Where a line holds the word "agent", copy it from the records.

Stored records:
- - -

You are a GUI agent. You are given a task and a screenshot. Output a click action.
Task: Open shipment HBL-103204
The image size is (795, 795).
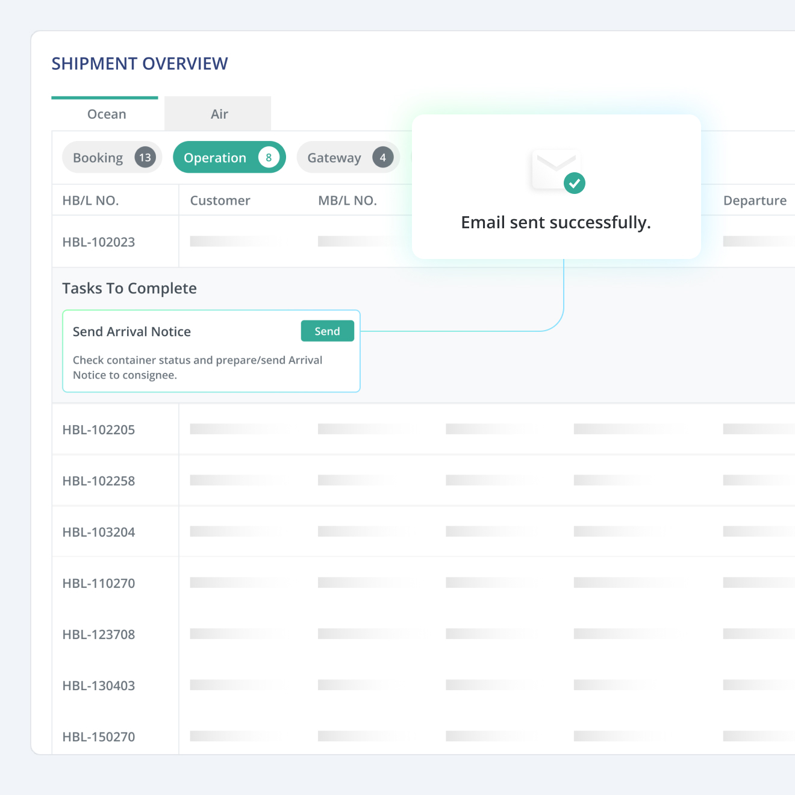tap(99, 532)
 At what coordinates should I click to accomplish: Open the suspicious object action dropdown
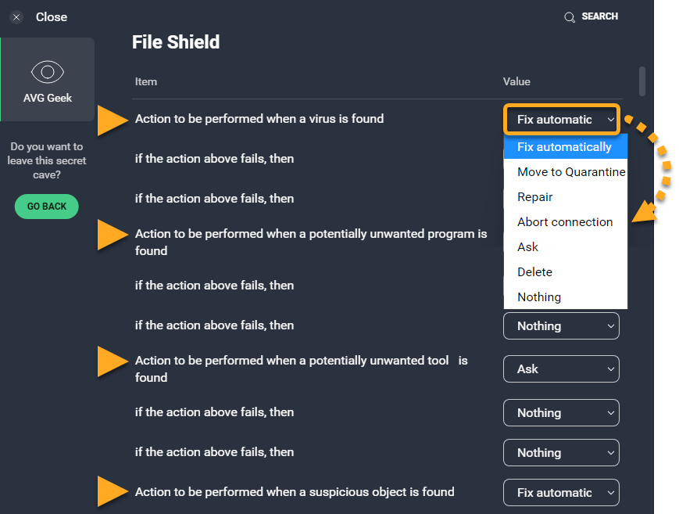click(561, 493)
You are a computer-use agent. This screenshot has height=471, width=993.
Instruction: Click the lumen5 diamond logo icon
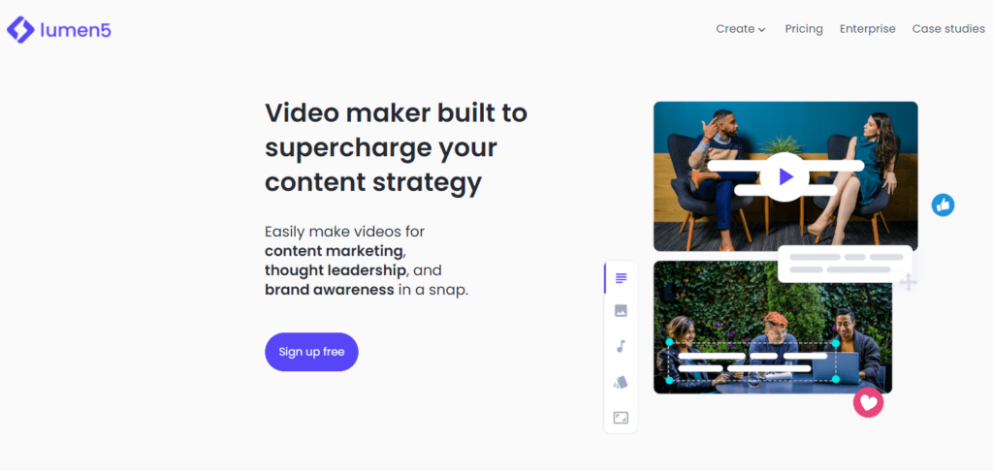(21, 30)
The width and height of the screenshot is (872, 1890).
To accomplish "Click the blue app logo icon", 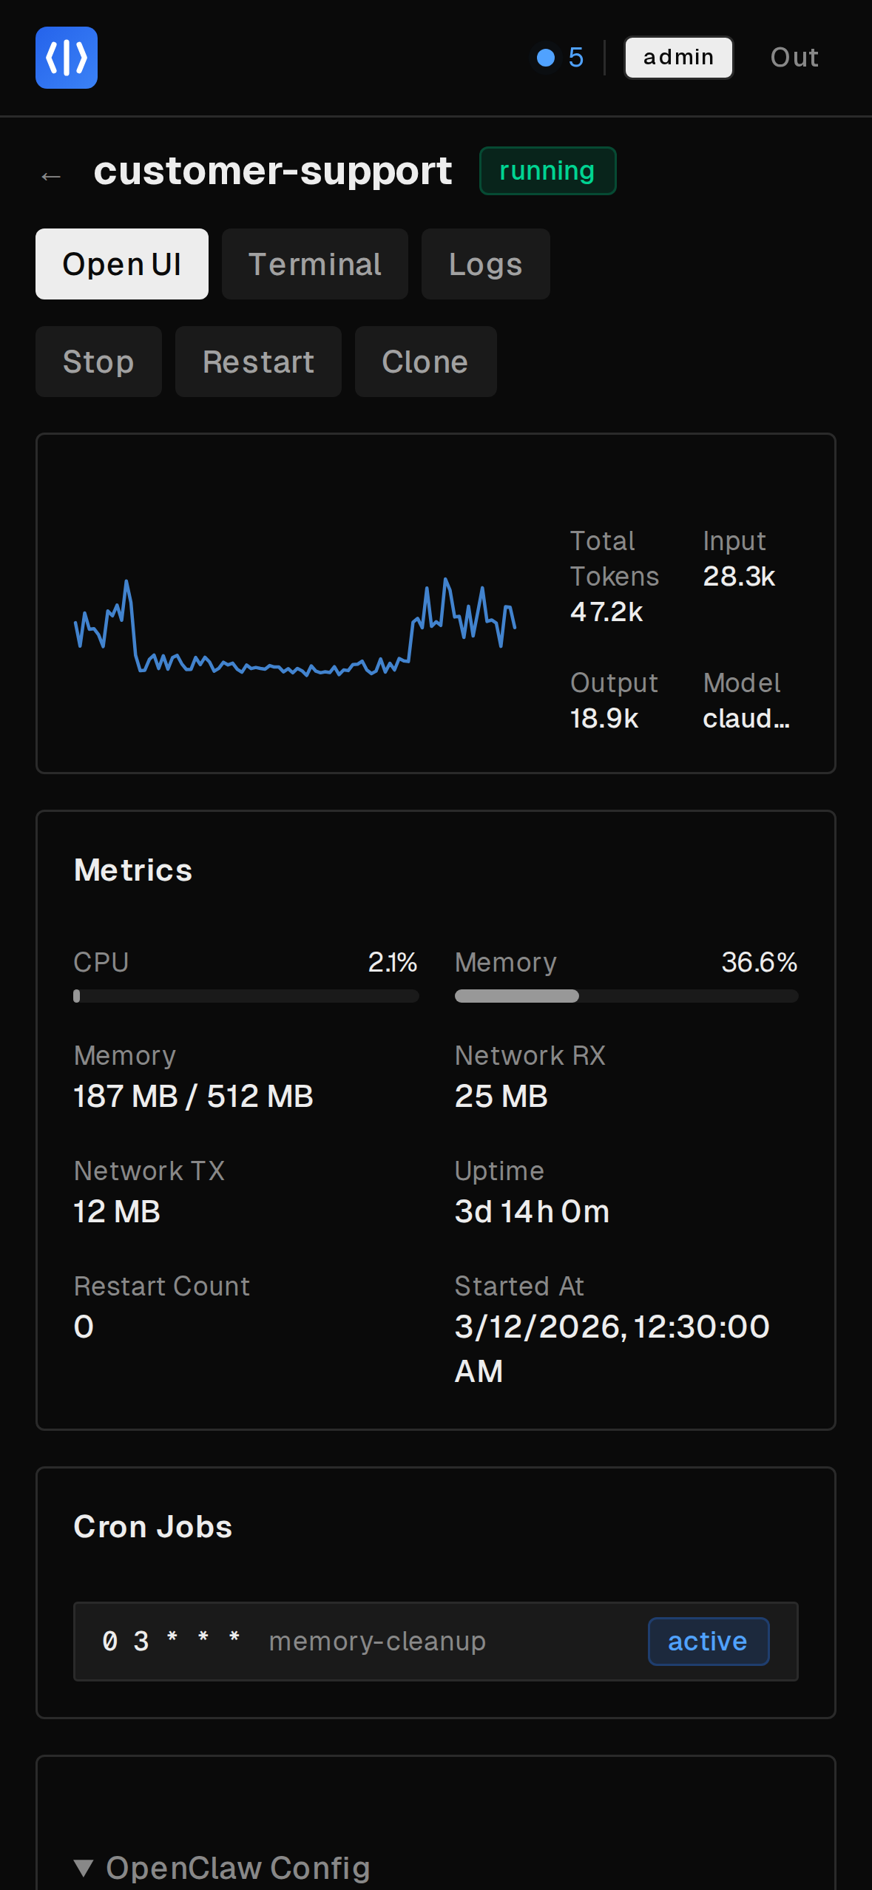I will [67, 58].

- - -

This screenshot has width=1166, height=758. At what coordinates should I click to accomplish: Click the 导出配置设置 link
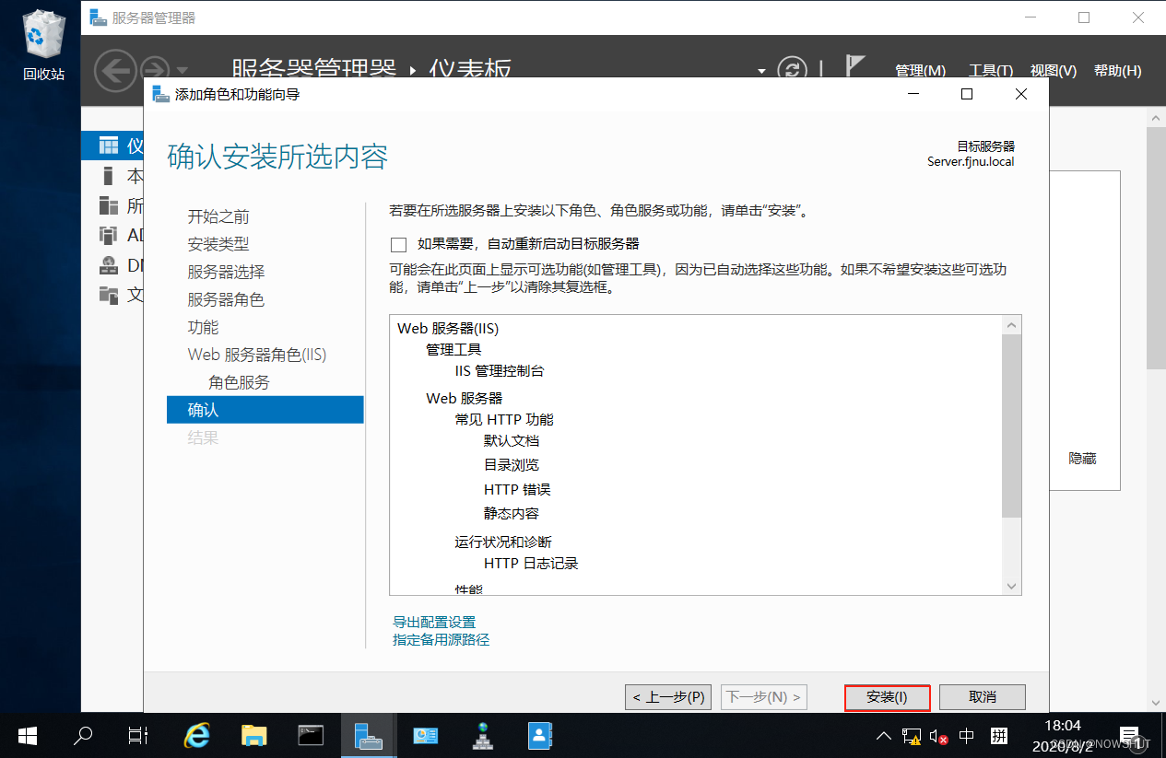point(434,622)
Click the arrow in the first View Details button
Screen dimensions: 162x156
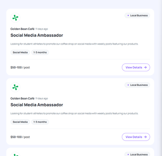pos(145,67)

- - -

The answer:
You are a GUI agent. You are given a task and a screenshot. Output a click action.
You are a computer-use agent. This screenshot has height=471, width=993.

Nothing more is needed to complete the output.